I just posted Open Letter To President Bush. I hope that you find it funny. I’m aware that it is probably offensive to people who approve of President Bush. Think of it like an editorial cartoon, part of the grand tradition of political commentary via mean-spirited humor.

Dear President Bush

Sunday, October 2nd, 2005

Dear President Bush,

As you probably know, we recently invaded Iraq.

Our decisive military victory was supposed to be followed by joyous Iraqi celebration and peaceful reconstruction. Instead, Abdul Murphy showed up and things went horribly wrong.

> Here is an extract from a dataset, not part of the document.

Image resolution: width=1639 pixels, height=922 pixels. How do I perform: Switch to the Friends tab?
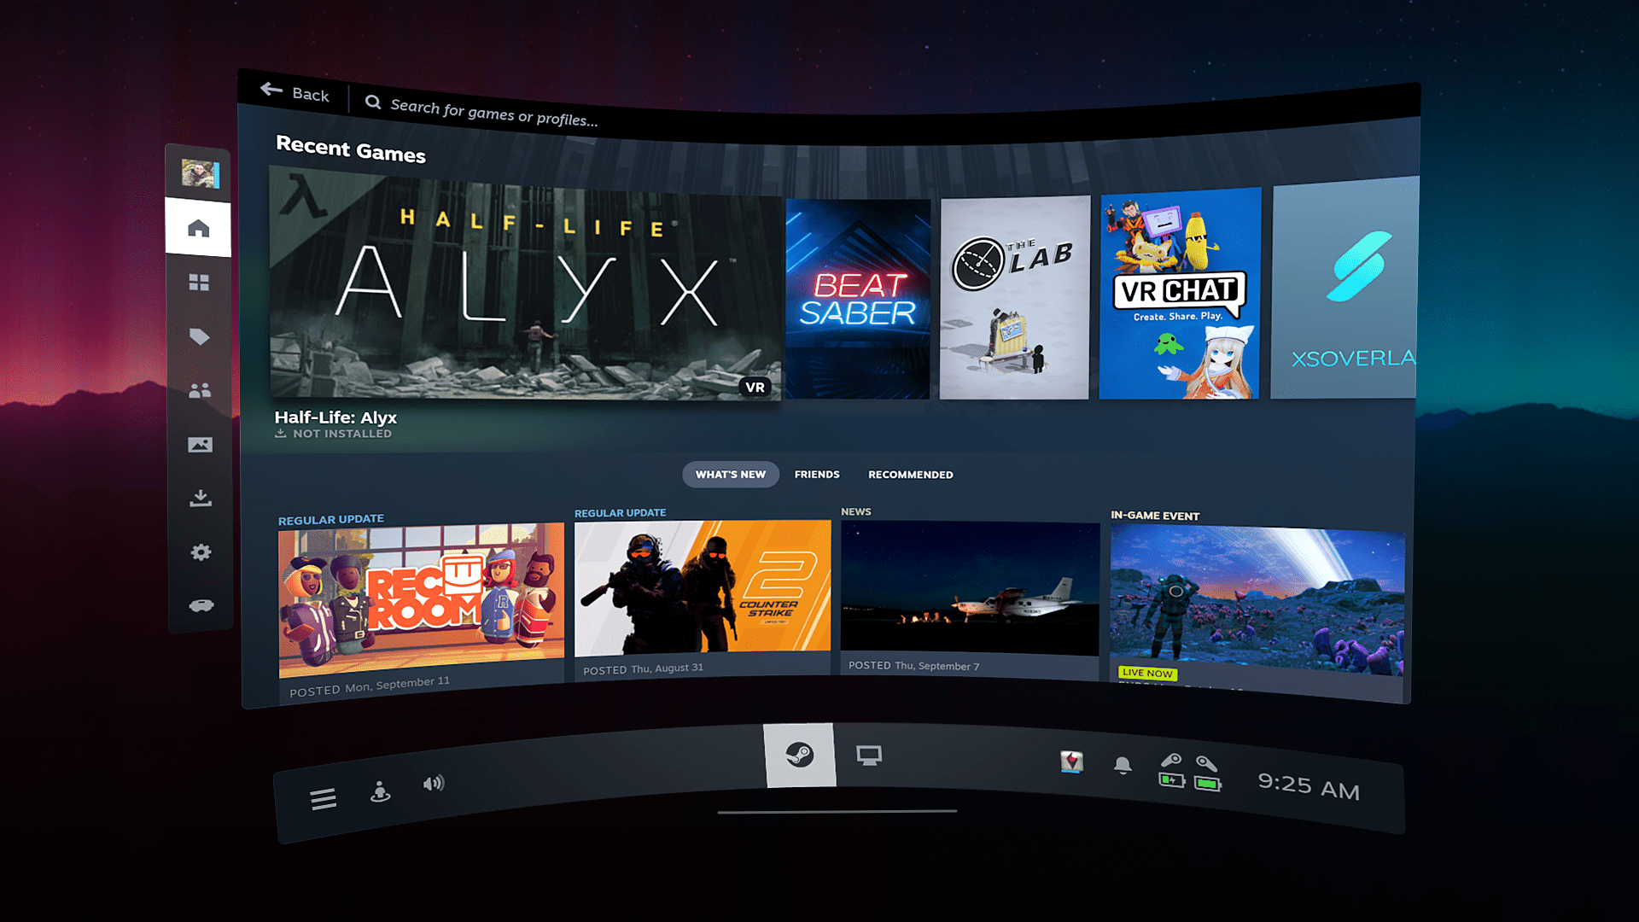tap(817, 474)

Our public-relations record in Iraq has been spotty, and the country has become the number-one tourist destination for fun-loving insurgents and terrorists everywhere. If you read the news (I can suggest some fine publications, if you’d like to start) you’ll know that the country is on the edge of civil war and most Iraqis are no longer happy we dropped by.

Some say we should cut our losses, bring the boys and girls home, and let the Iraqis fend for themselves. But I agree with you. (You’re thrilled, I know.) “You break it, you buy it,” I say, and we definitely broke it. So the question is, how are we going to pay for it?

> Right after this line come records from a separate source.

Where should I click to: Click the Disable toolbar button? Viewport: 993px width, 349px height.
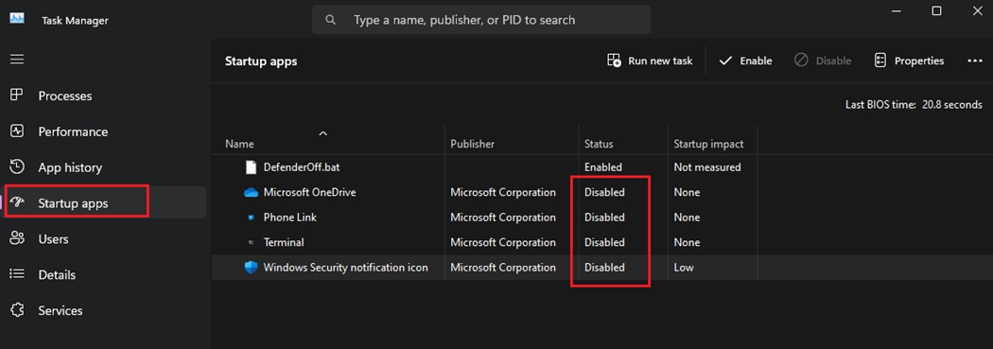(x=823, y=61)
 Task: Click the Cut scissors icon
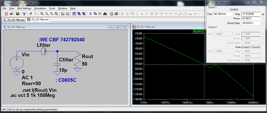(90, 14)
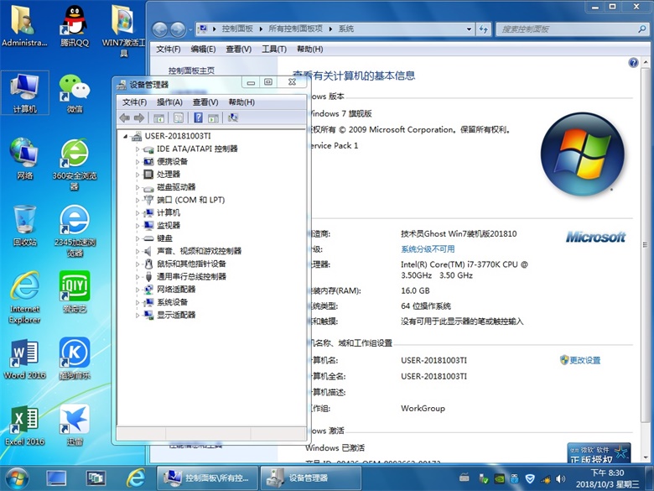The height and width of the screenshot is (491, 654).
Task: Open the 操作(A) menu in Device Manager
Action: pos(169,102)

The obvious answer would be tax increases. But since taxes are one of your pet peeves, I have several ideas which I offer to you free of charge. I don’t even expect any credit for them. (Actually, if you decide to use any of them, would you mind not mentioning my name? Thanks, dude.)

1) Advertising

Every area of our lives has been overrun with advertising. Every area, that is, except for the government. The space is just going to waste. Corporations would pay dearly to put their brand on government stuff.

The military would be an obvious first choice. You could sell sponsorships at the unit level, such as the 23rd Tampax Lite Infantry or the 86th Herbal Essences Airborne Rangers. Corporations could even sponsor specific military actions. Operation Viagra Freedom Thrust comes to mind, as does Halliburton Presents: The War In Iraq.

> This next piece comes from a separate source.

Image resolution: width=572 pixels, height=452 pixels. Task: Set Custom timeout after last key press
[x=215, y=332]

And why stop at the military? Imagine the revenue potential of the Exxon-Mobile Environmental Protection Agency or the Allstate Of the Union Address.

2) Civil Rights Reform

Most Americans don’t even know what their civil rights are, let alone use them. I’m just guessing, but judging by your Patiot Act, you might not know, either. Many of them are listed in a document called the Constitution. You probably received a copy when you took office, so check the stack of papers on your desk. If not, I’m sure it’s hanging on a wall in your house. (The big white one, not the one in Texas.)

My point is, if most Americans only use a few of their rights, you could easily get away with charging for the ones fewer people use. Think of it like Cable TV.

All Americans would get the Basic Rights package. This would give access to the most commonly used rights: the Right To Shoot Your Mouth Off, the Right To Go Where You Want, and Monday Night Football, for example.

People who wanted more rights could simply upgrade to the Rights Plus package. It would include all that inconvenient legal stuff, such as the Right To A Speedy Trial, the Freedom From Unlawful Search and Seizure or Innocent Until Proven Guilty.

Finally, there would be a Premium Rights package, which would include things that nobody currently has, like Freedom From Government Reading Your Email. You could even allow individuals to purchase special rights on a one-time basis, just like Pay-Per-View. Rights, like Beat The Peasants, Park On Other People’s Lawns, or Congress Votes My Way This Time.

3) Sell stuff

You could raise a lot of money by selling things the country doesn’t use any more, such as obsolete military hardware. Or the Department of Labor. Or North Dakota. I’m sure there are a few 2nd-Amendment fans (i.e. unmarried males) who would gladly pony up the cash for a bazooka. I know I would. (Just kidding honey.) And frankly, I think it’s a safe bet that New York City would purchase Connecticut and use it for parking.

Regardless of whether or not you find any of these ideas useful, Mr. President, the important thing is that you figure out a way to pay for this war as soon as possible. I will be happy to do my part by purchasing a bazooka. Hell, I’ll take two.

Respectfully,

SpoonFighter

Tampax is a registered trademark of Proctor & Gamble. Herbal Essences is a registered trademark of Clairol, which is a division of Proctor & Gamble. Viagra is a registered trademark of Pfizer. Iraq is a registered trademark of Halliburton.